The NBA is a meritocracy of sorts — scoring points is great, but you (usually) have to be a good all-around player to see the court.
Top 5 Mizzou products in the NBA, per career minutes:
- Peeler (20,464)
- Drew (18,370)
- Keyon Dooling (14,134)
- Stipo (12,591)
- DeMarre Carroll (11,682)
Ask a semi-knowledgeable Mizzou fan who the greatest Mizzou players ever are, and they might spit out that exact list. So that’s pretty good.
Clarkson, by the way, is up to 8,313 career minutes, eighth on the list. He’ll pass Jon Sundvold (8,811) next year and could pass John Brown (10,108) as well.
But what do the advanced stats have to say? Using Basketball Ref’s version of Win Shares (“An estimate of the number of wins contributed by a player”), a more organized, cohesive version of the Adjusted Game Score that I have been producing in post-game hoops pieces for years (which was designed to incorporate all of the box score into a single contribution stat), Stipo’s name starts to creep up the list.
Top 10 Mizzou products in the NBA, per career Win Shares:
- Peeler (30.7)
- Stipo (30.4)
- Carroll (26.1)
- Drew (24.4)
- Dooling (18.5)
- John Brown (16.2)
- Linas Kleiza (13.6)
- Sundvold (8.9)
- Clarkson (8.7)
- Med Park (7.5)
(Who’s Med Park? A Mizzou star from the early-1950s who played for the St. Louis Hawks and Cincinnati Royals. He won a ring with St. Louis in 1958.)

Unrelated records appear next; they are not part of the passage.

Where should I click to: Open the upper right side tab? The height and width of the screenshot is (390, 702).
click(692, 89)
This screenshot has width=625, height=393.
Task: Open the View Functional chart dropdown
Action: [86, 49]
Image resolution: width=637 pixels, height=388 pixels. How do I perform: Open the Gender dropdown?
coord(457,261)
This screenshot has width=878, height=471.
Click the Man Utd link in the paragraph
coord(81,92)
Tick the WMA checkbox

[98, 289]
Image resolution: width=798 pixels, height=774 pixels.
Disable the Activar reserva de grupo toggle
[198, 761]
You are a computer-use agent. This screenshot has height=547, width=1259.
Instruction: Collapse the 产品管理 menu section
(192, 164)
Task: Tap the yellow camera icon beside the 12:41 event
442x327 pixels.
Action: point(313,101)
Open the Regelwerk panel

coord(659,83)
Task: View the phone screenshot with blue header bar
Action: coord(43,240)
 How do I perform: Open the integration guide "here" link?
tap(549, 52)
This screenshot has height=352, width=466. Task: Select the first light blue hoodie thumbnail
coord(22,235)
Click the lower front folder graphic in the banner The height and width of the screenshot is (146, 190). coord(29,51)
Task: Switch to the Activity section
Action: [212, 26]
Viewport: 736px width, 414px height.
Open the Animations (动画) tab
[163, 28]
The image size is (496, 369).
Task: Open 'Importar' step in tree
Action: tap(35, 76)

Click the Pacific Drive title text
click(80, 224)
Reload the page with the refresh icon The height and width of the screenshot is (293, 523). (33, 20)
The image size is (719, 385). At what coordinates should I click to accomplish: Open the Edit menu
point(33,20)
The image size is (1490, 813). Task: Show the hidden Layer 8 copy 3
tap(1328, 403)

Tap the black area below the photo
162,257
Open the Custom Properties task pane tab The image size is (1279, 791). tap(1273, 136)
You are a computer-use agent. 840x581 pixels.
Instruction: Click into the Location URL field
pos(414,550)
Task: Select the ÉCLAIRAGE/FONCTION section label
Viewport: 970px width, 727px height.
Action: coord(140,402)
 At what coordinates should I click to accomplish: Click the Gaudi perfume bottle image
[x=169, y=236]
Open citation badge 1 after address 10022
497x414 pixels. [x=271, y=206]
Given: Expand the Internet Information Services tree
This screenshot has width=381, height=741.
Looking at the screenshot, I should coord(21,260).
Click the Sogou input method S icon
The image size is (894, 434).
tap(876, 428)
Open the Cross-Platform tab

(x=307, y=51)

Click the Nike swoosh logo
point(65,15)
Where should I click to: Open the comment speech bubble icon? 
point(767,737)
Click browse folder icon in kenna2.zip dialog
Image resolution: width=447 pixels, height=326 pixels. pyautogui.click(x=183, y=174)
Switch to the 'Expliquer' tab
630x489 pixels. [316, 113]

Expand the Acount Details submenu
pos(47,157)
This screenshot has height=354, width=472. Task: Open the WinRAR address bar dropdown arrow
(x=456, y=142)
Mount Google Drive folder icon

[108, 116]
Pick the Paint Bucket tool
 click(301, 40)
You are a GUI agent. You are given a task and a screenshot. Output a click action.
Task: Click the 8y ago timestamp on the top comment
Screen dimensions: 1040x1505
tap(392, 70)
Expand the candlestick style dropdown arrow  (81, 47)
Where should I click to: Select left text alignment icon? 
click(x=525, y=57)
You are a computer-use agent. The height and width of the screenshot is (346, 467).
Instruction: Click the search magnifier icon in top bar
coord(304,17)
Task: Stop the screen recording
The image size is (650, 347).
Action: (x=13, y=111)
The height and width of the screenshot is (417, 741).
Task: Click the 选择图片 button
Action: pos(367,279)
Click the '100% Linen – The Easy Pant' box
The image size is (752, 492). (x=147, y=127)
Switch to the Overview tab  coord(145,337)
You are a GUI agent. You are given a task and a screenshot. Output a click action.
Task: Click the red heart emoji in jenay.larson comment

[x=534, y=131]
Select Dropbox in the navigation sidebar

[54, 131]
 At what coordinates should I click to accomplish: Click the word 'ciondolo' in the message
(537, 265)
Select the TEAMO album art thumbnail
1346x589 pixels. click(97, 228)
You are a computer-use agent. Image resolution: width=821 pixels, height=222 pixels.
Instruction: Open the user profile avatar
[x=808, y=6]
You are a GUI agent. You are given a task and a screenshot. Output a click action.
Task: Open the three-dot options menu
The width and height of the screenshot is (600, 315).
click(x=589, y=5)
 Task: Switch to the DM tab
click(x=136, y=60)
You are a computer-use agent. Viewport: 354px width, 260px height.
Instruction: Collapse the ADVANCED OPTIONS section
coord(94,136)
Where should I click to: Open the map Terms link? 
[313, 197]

So now we’re really getting somewhere. Carroll, the junkyard dog and a hell of a box score filler and defender, starts to get his due a bit more.
Plus, we’re quickly reminded that, while Steve Stipanovich is remembered in the NBA primarily for the simple fact that he was drafted above future hall-of-famer Clyde Drexler (and that there was a debate between taking him or Ralph Sampson at No. 1), he was a solid pro. And if a severe knee injury hadn’t forced him out of the game at the age of 28, he’d have likely been second or third among Mizzou pros in minutes and an easy first in win shares.
This is reinforced by taking the win shares output and taking it down to the per-minute level.
Top 10 Mizzou products in the NBA, per career Win Shares Per 48 Minutes:
- Byron Irvin (0.121 in 849 minutes)
- Stipo (0.116 in 12,591)
- Carroll (0.107 in 11,682)
- Kleiza (0.080 in 8,185)
- Brown (0.077 in 10,108)
- Peeler (0.072 in 20,464)
- Drew (0.064 in 18,370)
- Park (0.064 in 5,632)
- Dooling (0.063 in 14,134)
- Al Eberhard (0.062 in 4,138)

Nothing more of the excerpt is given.